Es indudable que el ser moderno es un necio a la
hora de (no) razonar acerca de la Tradición;
que se halla despojado de un ideario fundado demostrativo, y a cualquier altura,
para poder discernir, o llegar a entender someramente, un conocimiento tan ajeno para los que transitamos
en el orbe actual. Espíritu y
modernidad emergen antitéticos en un estado permanente de repulsión; propios a universos
y entornos muy diferentes. El Espíritu
es el soporte y fuste de toda gran misión civilizadora: sin la excelsa participación
de esa potencia principal, que alimenta magnos propósitos y erige culturas, nada
tiene asegurado un mínimo de durabilidad, nada consigue dilatar su presencia allende de un efímero
y banal recorrido temporal. El fruto material es una imagen
reflejada de algo superior, de lo Espiritual, y en el momento que repudia de ésta la vida, y la
existencia misma, se limita a una vacía sucesión de vicisitudes anodinas, de
disputas, desafíos y, en definitiva, de caos.

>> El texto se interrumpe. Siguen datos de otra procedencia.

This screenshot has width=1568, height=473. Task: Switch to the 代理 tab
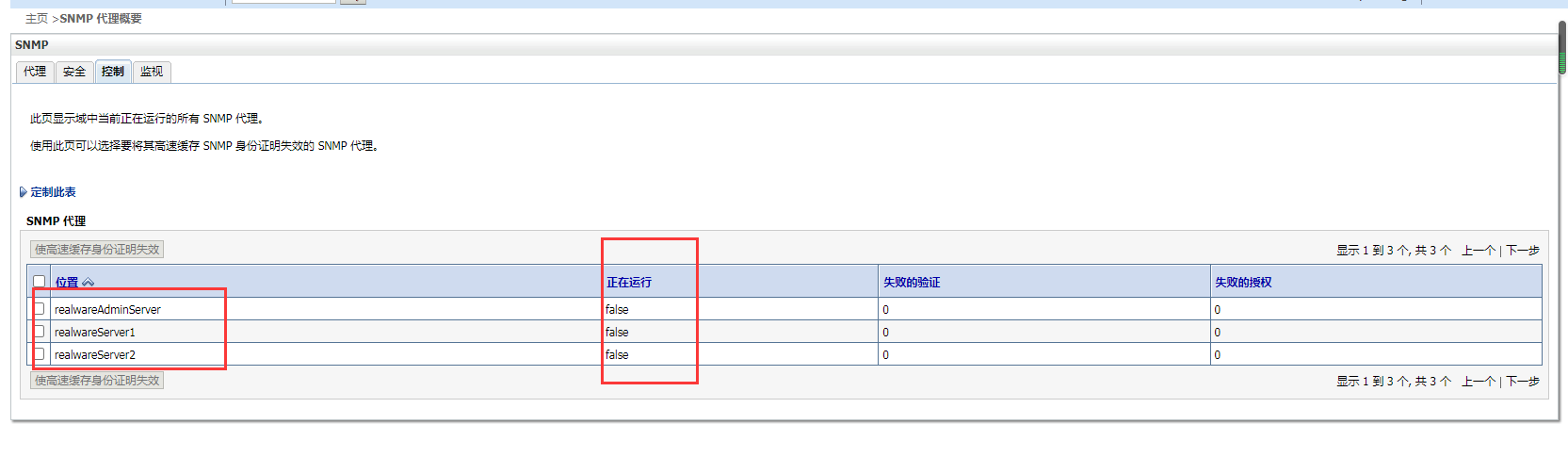[x=35, y=72]
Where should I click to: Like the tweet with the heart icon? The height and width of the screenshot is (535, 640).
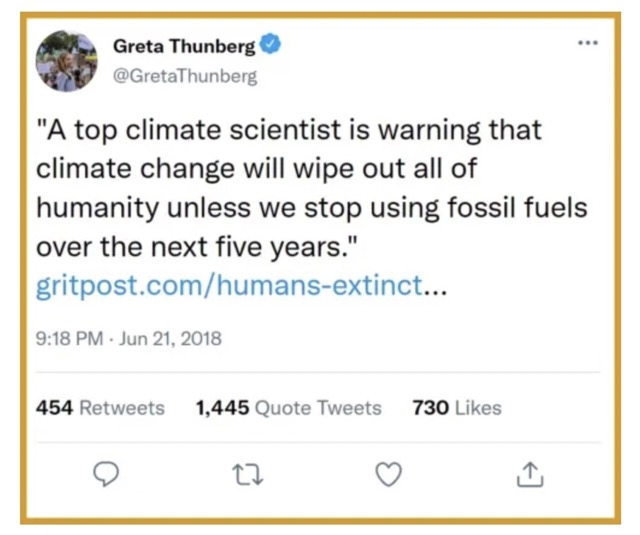387,475
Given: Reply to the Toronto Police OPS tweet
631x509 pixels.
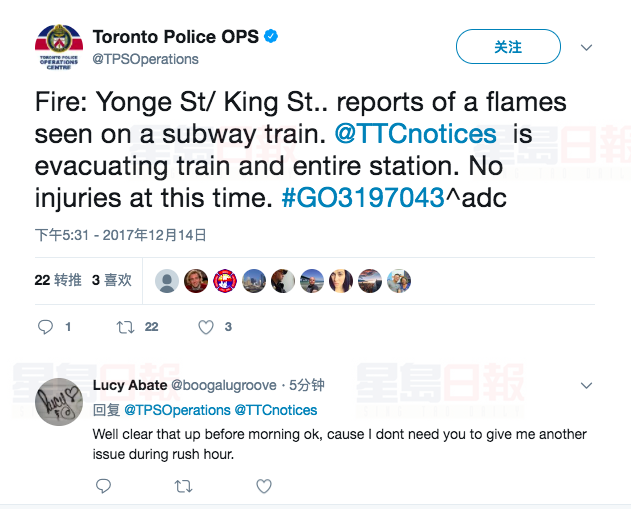Looking at the screenshot, I should pyautogui.click(x=46, y=327).

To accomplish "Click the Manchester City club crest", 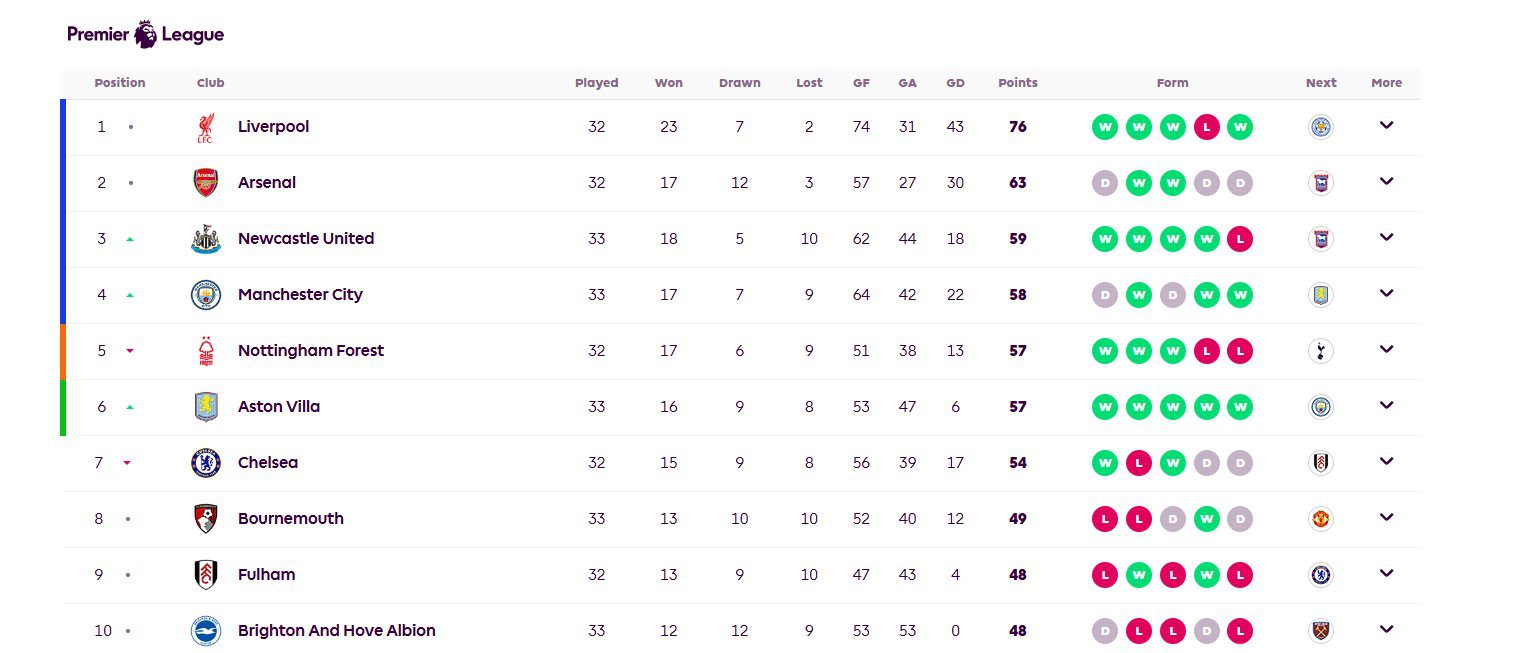I will coord(205,295).
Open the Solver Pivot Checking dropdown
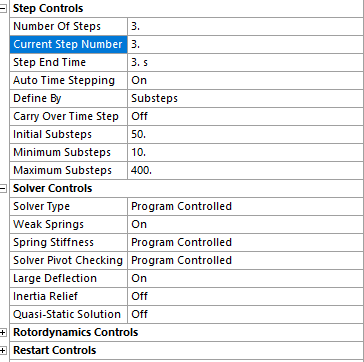 [x=246, y=261]
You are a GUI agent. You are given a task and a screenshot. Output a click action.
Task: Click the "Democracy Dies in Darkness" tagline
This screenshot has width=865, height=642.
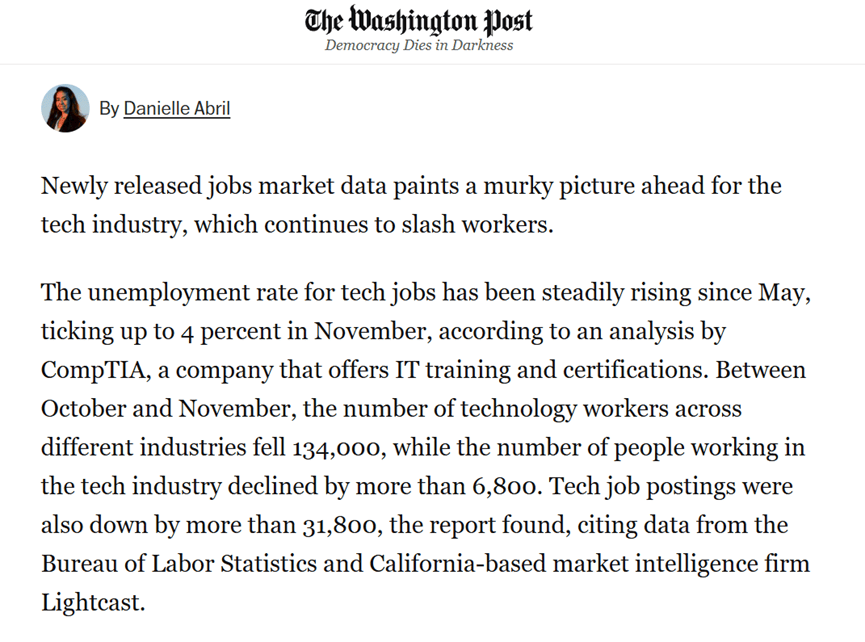tap(419, 46)
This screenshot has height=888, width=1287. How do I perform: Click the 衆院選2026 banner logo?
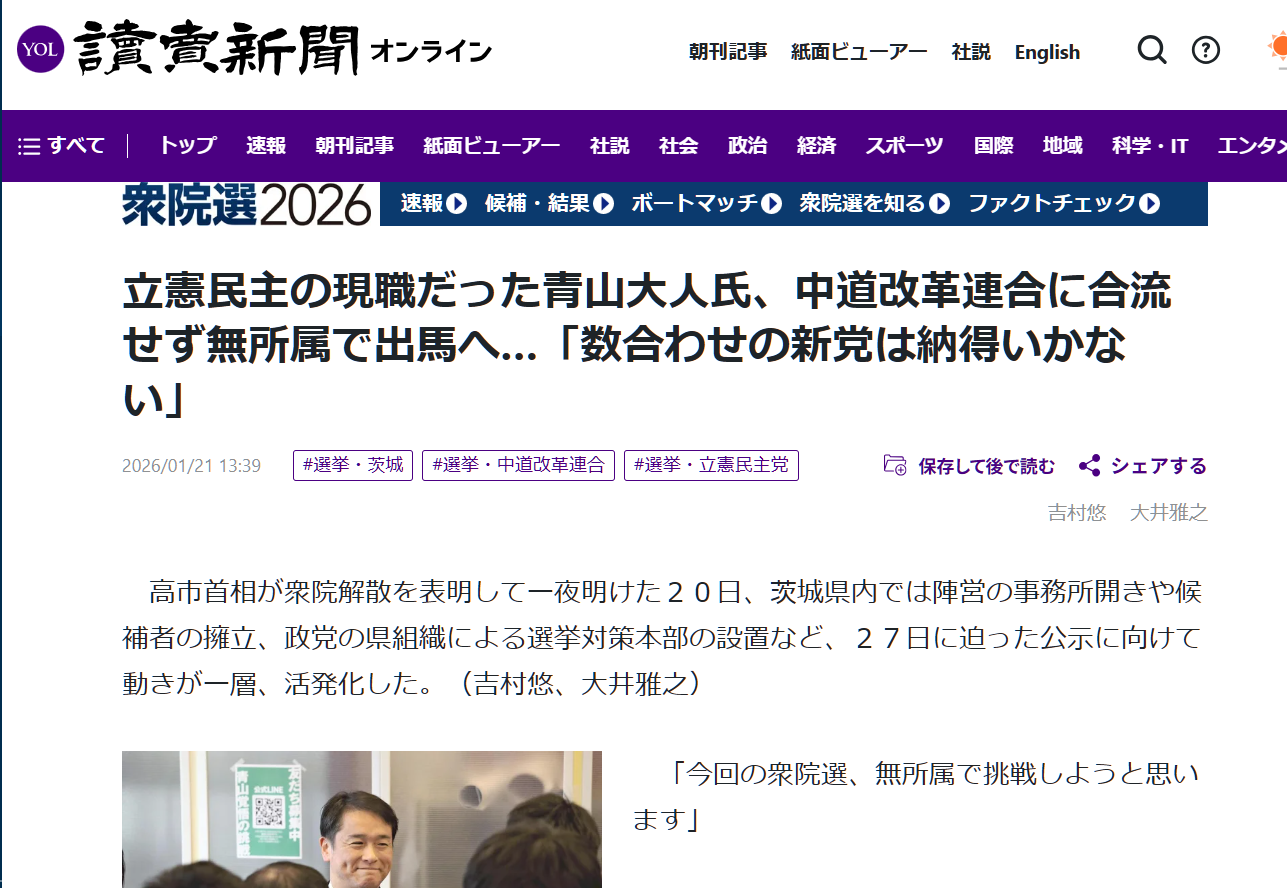(x=247, y=205)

Coexistir en un universo desnaturalizado, castrado de Espiritualidad, sin la cíclica acción de volver a su primer estado; las ligaduras sacrosantas con lo inveterado y el Supremo Principio, nos arrastra, irremisiblemente,
a un orbe sin Centralidad; y en el que
las genéricas cualidades de una sólida
trayectoria vital, compensada y sentida satisfactoriamente, son abortadas. La
actual modernidad es la palmaria muestra de esa mutabilidad e inarmonía que señorea,
porcentualmente, a una escala particular, al igual que social, desde una aparente
y artificial libertad; así como la planificada demolición de los lazos patrios,
arroja a ese "humano"
moderno al tártaro y a la destrucción de la misma Humanidad. Esa es la fatal meta de un mundo sin Historia, sin Valores y sin Tradición.
La Tradición no se puede subordinar
a las legas y prosaicas disquisiciones de aquellos que ignoran sus enunciados. El
discurso razonado y el método empirista adolecen de esa Autoridad y firmeza que les confiere la ciencia y la ideología de la
modernidad. Más allá del imperturbable positivismo
de los que observan con rigor las normas clásicas y sus supuestos estudios imparciales, la Tradición
se circunscribe en el entorno de otras jerarquías (metafísicas), en que para ser
conocedor del mensaje Universal, y Trascendente, es menester de otros materiales
muy distintos a los de la moderna ciencia: la intelección del Todo actúa y participa con la PERSONA mediante el Símbolo, y éste, a su vez, se haya incrustado
en la Naturaleza, en las costumbres,
en los arcanos y en los mitos que, manejando
diferentes armazones, se nos han ido transfiriendo
desde lo arcaico, desde el origen mismo de la Humanidad.